[quote name=\'Jimmy Owen\' date=\'Dec 22 2003, 08:08 PM\'] It's a revival of "Almost Anything Goes" which ran in the summer of '75 and winter '76 on ABC. It's more of an outdoor stunt show played on a football field. [/quote]
While both AAG and the forthcoming TUC were based on the same European original, I feel it is probably a stretch to refer to TUC as a revival - it seems most unlikely that AAG will be used as source material, that the venue will necessarily be a football field this time or that any other similarities will be more than incidental.

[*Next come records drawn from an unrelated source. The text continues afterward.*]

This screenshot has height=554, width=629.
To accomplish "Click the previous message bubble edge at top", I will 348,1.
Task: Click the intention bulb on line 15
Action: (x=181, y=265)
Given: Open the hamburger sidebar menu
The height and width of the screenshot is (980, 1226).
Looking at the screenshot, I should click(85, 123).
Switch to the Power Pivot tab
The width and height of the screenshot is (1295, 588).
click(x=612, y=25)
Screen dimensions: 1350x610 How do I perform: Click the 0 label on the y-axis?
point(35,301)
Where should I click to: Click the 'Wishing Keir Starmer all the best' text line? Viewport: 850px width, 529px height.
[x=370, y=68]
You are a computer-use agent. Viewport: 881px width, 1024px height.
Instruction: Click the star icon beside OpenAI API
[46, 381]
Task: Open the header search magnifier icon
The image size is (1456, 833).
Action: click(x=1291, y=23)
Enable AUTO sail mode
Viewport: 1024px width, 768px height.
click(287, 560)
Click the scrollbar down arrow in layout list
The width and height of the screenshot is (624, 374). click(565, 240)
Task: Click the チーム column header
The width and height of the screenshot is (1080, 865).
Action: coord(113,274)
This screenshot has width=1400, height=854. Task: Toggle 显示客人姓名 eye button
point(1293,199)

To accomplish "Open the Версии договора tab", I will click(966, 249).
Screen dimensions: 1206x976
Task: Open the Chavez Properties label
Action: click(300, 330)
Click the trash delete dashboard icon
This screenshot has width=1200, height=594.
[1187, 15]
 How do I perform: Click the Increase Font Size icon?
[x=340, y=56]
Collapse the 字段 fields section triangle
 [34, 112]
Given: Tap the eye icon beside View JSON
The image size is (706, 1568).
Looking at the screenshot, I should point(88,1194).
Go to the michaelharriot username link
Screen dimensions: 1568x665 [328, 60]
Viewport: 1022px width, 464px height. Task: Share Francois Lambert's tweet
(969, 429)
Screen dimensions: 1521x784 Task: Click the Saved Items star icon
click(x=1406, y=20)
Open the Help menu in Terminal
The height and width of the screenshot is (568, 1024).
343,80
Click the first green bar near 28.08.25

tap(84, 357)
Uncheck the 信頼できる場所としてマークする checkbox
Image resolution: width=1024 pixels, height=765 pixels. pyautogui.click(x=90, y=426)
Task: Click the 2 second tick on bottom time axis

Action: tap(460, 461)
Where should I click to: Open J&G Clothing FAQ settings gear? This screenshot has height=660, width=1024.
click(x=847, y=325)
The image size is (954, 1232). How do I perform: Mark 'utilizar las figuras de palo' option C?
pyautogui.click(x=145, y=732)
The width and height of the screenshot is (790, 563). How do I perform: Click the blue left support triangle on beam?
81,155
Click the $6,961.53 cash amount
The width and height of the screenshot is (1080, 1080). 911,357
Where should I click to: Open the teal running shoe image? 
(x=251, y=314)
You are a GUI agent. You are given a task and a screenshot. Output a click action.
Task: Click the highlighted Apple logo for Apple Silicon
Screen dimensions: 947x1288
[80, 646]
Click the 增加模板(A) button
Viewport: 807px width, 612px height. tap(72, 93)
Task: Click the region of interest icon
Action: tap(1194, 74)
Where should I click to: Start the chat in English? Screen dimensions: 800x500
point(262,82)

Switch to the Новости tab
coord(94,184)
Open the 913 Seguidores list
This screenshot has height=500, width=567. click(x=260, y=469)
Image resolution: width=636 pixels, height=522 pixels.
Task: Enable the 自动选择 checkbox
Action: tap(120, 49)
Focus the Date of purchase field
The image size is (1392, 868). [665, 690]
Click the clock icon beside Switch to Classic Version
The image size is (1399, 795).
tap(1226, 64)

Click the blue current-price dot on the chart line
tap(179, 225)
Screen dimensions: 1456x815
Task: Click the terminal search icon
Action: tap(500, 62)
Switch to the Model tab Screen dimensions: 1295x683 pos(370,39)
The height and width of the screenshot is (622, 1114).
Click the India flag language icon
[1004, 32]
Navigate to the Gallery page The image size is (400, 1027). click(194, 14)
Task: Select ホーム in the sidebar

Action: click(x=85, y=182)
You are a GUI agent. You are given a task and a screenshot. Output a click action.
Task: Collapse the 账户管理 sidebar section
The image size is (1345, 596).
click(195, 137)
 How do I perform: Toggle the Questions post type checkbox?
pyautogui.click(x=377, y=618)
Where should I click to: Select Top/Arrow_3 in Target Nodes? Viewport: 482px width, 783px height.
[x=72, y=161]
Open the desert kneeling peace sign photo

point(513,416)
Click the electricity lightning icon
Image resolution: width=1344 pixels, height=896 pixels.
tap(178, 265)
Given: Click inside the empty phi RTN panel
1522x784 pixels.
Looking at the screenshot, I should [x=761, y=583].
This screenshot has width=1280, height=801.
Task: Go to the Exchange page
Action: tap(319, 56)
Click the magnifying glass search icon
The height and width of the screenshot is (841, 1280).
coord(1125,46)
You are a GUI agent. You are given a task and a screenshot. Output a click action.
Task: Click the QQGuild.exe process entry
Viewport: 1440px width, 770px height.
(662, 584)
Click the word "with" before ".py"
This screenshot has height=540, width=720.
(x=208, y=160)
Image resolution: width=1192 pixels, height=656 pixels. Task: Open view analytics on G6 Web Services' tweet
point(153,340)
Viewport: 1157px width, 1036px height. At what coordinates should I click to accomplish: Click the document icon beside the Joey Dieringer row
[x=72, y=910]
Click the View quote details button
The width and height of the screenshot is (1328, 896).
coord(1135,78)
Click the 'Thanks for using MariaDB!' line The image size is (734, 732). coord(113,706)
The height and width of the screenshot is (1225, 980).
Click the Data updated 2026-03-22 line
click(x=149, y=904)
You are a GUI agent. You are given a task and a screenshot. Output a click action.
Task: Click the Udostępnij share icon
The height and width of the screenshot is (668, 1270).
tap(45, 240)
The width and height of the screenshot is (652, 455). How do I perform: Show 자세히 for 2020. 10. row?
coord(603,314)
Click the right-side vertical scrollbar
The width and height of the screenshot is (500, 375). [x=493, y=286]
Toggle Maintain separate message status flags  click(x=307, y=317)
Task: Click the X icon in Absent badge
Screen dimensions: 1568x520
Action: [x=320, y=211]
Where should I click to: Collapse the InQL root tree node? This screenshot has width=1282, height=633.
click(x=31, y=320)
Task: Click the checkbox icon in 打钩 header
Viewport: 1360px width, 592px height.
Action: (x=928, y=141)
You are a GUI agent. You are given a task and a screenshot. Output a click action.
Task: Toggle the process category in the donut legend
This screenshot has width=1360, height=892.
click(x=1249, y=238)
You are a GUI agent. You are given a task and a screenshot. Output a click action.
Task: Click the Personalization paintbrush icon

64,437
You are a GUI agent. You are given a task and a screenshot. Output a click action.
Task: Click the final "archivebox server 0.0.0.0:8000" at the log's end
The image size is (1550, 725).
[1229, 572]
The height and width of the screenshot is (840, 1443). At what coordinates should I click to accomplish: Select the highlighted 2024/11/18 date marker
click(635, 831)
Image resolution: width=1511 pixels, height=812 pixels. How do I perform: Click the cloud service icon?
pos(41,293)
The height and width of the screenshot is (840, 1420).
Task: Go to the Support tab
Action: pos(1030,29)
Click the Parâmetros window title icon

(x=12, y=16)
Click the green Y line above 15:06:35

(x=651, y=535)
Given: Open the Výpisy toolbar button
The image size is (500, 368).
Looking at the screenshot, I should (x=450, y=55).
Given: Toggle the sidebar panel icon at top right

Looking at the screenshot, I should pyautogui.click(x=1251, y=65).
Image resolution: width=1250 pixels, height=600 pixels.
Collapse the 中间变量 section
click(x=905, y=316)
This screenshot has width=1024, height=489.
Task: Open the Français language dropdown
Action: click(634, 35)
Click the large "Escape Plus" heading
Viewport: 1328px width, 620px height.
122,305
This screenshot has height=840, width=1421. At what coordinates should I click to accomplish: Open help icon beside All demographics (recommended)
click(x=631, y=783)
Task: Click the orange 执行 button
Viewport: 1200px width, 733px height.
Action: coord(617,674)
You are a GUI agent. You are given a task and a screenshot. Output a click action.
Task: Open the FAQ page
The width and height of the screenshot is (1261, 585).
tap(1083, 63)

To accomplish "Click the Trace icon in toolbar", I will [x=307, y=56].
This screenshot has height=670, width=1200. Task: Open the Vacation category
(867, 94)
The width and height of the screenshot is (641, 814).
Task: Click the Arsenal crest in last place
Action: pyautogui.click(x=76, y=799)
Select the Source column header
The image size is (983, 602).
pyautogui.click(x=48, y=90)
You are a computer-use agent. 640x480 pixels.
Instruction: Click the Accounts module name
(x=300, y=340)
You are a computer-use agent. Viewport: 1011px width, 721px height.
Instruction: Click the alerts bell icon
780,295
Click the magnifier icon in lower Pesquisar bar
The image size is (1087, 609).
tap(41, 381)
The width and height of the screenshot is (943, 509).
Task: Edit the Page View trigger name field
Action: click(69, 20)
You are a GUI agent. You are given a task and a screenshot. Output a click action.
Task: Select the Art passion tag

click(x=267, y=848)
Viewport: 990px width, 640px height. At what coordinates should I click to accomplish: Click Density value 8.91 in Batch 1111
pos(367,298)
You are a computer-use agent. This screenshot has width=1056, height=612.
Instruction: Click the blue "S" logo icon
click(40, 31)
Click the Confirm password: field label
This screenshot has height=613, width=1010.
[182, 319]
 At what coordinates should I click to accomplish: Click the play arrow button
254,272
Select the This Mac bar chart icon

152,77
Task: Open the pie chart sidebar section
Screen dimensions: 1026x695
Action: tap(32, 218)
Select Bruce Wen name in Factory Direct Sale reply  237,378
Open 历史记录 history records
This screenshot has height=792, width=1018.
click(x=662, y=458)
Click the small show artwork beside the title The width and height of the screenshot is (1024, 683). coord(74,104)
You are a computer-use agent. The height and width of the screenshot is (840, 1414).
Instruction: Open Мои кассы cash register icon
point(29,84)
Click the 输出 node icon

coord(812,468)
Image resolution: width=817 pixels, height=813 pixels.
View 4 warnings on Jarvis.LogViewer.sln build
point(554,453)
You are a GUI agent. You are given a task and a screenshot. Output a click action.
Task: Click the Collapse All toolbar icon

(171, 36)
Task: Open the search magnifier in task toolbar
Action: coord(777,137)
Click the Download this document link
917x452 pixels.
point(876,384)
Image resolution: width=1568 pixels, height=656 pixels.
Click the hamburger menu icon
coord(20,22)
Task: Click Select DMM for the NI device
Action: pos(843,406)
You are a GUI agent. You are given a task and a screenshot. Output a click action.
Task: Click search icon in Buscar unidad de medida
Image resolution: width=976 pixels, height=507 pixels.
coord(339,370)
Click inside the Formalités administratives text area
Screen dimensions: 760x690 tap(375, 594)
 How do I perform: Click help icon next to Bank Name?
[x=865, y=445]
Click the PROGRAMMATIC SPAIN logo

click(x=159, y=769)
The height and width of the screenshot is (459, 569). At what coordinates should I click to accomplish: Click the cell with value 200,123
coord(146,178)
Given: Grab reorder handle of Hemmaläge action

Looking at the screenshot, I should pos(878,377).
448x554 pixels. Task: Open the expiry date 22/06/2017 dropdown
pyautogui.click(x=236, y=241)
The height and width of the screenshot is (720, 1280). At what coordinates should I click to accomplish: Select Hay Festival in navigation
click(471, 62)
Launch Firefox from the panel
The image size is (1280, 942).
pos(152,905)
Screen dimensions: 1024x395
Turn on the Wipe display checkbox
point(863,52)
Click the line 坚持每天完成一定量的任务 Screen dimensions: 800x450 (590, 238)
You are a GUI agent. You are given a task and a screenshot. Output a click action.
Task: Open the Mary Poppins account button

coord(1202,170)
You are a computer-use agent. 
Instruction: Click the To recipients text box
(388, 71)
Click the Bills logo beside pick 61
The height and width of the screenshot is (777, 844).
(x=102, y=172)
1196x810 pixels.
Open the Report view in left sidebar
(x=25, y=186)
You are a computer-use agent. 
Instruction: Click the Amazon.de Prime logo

The rules are almost incidental to the games. I would negatively criticise the decision to have only two teams per show; the British version routinely featured three per show and the international Jeux Sans Frontieres edition was an eight-header. This is definitely a show where the chaos is part of the fun and it would be much more fun to swap between various parts of the action than to concentrate on a single game, unless it's a very good game indeed.
With two teams, the rules could be as simple as "whoever wins four events wins", though this would seem unlikely due to the possibility of a result half-way through. More likely seems a (probably not overtly) Gladiators-style system where the number of points available in each game will vary and/or there's a chance to catch up a big deficit in the final game of the show. (Balanced, as ever, by the necessity for the final game not to be excessively all-important.)
The British scoring system was simple: 3 for first, 2 for second, 1 for third. The ongoing game in which the three teams compete separately counts double. Each team gets one joker, played in advance of a game to double its score. JSF was otherwise similar except for starting at 8 for first and going down to 1 for last.